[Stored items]
%%

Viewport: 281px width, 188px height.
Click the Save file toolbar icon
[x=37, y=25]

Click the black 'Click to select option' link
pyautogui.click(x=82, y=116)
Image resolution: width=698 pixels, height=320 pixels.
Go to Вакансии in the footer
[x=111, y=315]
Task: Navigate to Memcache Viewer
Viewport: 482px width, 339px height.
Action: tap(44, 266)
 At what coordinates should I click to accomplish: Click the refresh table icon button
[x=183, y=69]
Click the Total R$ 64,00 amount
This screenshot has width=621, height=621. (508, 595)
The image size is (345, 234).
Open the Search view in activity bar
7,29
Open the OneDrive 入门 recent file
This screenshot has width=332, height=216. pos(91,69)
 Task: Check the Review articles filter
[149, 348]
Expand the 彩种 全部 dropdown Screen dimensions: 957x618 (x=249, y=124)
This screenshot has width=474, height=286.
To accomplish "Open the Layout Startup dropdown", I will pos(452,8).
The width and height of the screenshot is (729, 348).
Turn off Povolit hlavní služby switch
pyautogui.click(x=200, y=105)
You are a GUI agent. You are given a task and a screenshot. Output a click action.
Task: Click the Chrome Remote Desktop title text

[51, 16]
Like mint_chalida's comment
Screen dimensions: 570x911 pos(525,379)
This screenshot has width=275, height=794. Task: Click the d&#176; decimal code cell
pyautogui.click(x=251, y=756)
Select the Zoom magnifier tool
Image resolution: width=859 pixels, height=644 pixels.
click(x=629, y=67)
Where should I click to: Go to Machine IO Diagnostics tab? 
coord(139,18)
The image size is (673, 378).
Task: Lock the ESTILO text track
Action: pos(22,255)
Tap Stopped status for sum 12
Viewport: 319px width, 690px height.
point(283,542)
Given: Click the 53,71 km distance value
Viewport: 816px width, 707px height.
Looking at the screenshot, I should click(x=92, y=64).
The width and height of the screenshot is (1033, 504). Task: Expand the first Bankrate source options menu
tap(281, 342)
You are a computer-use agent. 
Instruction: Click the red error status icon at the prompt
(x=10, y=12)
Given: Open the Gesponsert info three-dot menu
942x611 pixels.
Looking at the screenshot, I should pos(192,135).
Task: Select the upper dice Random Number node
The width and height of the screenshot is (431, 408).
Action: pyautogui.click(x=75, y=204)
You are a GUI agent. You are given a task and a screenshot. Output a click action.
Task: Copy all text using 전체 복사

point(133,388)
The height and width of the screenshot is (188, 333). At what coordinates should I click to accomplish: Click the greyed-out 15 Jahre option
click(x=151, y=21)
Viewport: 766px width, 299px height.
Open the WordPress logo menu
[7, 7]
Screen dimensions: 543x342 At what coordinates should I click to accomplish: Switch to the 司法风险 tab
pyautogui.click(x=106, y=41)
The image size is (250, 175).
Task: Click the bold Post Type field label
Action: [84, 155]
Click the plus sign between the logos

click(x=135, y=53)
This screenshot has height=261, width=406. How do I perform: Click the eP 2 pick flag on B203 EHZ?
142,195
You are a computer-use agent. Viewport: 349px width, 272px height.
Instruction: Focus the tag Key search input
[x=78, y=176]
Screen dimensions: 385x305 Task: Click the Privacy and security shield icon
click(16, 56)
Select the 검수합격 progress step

%%

__WHAT IS BEING ASKED__: Every record above must be printed again exactly as it stands.

__RESULT OF THIS TASK__:
Viewport: 281px width, 188px height.
Click the Save file toolbar icon
[x=37, y=25]

Click the black 'Click to select option' link
pyautogui.click(x=82, y=116)
Image resolution: width=698 pixels, height=320 pixels.
Go to Вакансии in the footer
[x=111, y=315]
Task: Navigate to Memcache Viewer
Viewport: 482px width, 339px height.
Action: tap(44, 266)
 At what coordinates should I click to accomplish: Click the refresh table icon button
[x=183, y=69]
Click the Total R$ 64,00 amount
This screenshot has width=621, height=621. (508, 595)
The image size is (345, 234).
Open the Search view in activity bar
7,29
Open the OneDrive 入门 recent file
This screenshot has width=332, height=216. pos(91,69)
 Task: Check the Review articles filter
[149, 348]
Expand the 彩种 全部 dropdown Screen dimensions: 957x618 (x=249, y=124)
This screenshot has width=474, height=286.
To accomplish "Open the Layout Startup dropdown", I will pos(452,8).
The width and height of the screenshot is (729, 348).
Turn off Povolit hlavní služby switch
pyautogui.click(x=200, y=105)
You are a GUI agent. You are given a task and a screenshot. Output a click action.
Task: Click the Chrome Remote Desktop title text

[51, 16]
Like mint_chalida's comment
Screen dimensions: 570x911 pos(525,379)
This screenshot has width=275, height=794. Task: Click the d&#176; decimal code cell
pyautogui.click(x=251, y=756)
Select the Zoom magnifier tool
Image resolution: width=859 pixels, height=644 pixels.
click(x=629, y=67)
Where should I click to: Go to Machine IO Diagnostics tab? 
coord(139,18)
The image size is (673, 378).
Task: Lock the ESTILO text track
Action: pos(22,255)
Tap Stopped status for sum 12
Viewport: 319px width, 690px height.
point(283,542)
Given: Click the 53,71 km distance value
Viewport: 816px width, 707px height.
Looking at the screenshot, I should click(x=92, y=64).
The width and height of the screenshot is (1033, 504). Task: Expand the first Bankrate source options menu
tap(281, 342)
You are a computer-use agent. 
Instruction: Click the red error status icon at the prompt
(x=10, y=12)
Given: Open the Gesponsert info three-dot menu
942x611 pixels.
Looking at the screenshot, I should pos(192,135).
Task: Select the upper dice Random Number node
The width and height of the screenshot is (431, 408).
Action: pyautogui.click(x=75, y=204)
You are a GUI agent. You are given a task and a screenshot. Output a click action.
Task: Copy all text using 전체 복사

point(133,388)
The height and width of the screenshot is (188, 333). At what coordinates should I click to accomplish: Click the greyed-out 15 Jahre option
click(x=151, y=21)
Viewport: 766px width, 299px height.
Open the WordPress logo menu
[7, 7]
Screen dimensions: 543x342 At what coordinates should I click to accomplish: Switch to the 司法风险 tab
pyautogui.click(x=106, y=41)
The image size is (250, 175).
Task: Click the bold Post Type field label
Action: [84, 155]
Click the plus sign between the logos

click(x=135, y=53)
This screenshot has height=261, width=406. How do I perform: Click the eP 2 pick flag on B203 EHZ?
142,195
You are a computer-use agent. Viewport: 349px width, 272px height.
Instruction: Focus the tag Key search input
[x=78, y=176]
Screen dimensions: 385x305 Task: Click the Privacy and security shield icon
click(16, 56)
Select the 검수합격 progress step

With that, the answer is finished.